Comment et sur quelles bases s'est passée l'épuration des intellectuels à la Libération. C'est le sujet de ce livre.
Il n'a pas été aussi simple que cela. Tout d'abord, il fallait séparer ce qui était de la littérature et ce qui était de la politique (les pamphlets haineux). Ce qui était de la liberté d'expression et ce qui était de la collaboration avec l'ennemi. Des frontières assez minces dont les défenses n'ont pas manqué d'essayer d'utiliser. L'antisémitisme ou le racisme n'étaient pas, à l'époque, considérés comme étant des crimes.
Le retour de la peine de mort, abolie en 1848, pour des crimes de trahison a été rétablie par décrets en 1939 et 1940.
Mais grosso modo, les condamnations ont été surtout décidées sur des écrits ayant donné des informations ou des avantages à l'occupant, de l'incitation à la haine provocant la désunion nationale ou alors des dénonciations nominatives dans les écrits.

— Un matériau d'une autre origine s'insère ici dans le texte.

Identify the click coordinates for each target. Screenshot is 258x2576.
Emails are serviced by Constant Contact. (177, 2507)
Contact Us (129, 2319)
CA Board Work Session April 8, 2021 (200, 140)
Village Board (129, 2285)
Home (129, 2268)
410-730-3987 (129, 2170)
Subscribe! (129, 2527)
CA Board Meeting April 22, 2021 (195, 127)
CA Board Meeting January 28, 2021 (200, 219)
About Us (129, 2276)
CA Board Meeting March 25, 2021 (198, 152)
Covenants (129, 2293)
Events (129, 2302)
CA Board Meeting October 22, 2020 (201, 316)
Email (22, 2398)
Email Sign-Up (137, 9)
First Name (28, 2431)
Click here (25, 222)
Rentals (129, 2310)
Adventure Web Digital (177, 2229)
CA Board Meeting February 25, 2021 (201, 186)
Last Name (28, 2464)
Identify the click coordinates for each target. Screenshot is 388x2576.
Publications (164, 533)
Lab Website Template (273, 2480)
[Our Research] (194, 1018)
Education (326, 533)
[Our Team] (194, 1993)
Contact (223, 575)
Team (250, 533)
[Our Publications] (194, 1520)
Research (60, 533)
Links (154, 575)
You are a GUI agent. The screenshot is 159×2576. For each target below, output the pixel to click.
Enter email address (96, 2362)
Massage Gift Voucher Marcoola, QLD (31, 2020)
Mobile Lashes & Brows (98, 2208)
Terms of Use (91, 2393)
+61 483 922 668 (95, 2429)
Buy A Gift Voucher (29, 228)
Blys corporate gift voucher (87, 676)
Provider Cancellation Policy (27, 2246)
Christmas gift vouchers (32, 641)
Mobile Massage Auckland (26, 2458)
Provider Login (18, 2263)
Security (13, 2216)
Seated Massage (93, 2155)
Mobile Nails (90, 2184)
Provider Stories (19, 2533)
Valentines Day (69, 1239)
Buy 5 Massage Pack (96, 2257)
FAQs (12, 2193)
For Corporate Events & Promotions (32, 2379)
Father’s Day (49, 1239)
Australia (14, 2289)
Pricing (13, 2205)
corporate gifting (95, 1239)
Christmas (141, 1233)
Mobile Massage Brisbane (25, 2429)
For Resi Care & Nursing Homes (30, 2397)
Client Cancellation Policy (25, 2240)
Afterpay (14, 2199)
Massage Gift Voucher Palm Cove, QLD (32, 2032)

Le livre décrit très longuement les nombreux procès, explicitant chaque point. C'est parfois assez long, mais la richesse de détails est assez importante même si, on se doute bien, les actes des procédures ont été bien plus fournis.
Le jugement des intellectuels a commencé dès la libération de la France, au deuxième semestre 1944. Des 55 procès, il y a eu 25 condamnations dont 10 condamnations à mort.
Il y a, dans la dernière partie, une étude assez très détaillée de la responsabilité de l'intellectuel, avec une bonne explication de la théorie sartrienne de la responsabilité de l'intellectuel.
Et on comprend alors pourquoi Sartre s'est refusé à signer des demandes de grâce à des intellectuels condamnés à mort alors que beaucoup d'autres intellectuels l'ont fait.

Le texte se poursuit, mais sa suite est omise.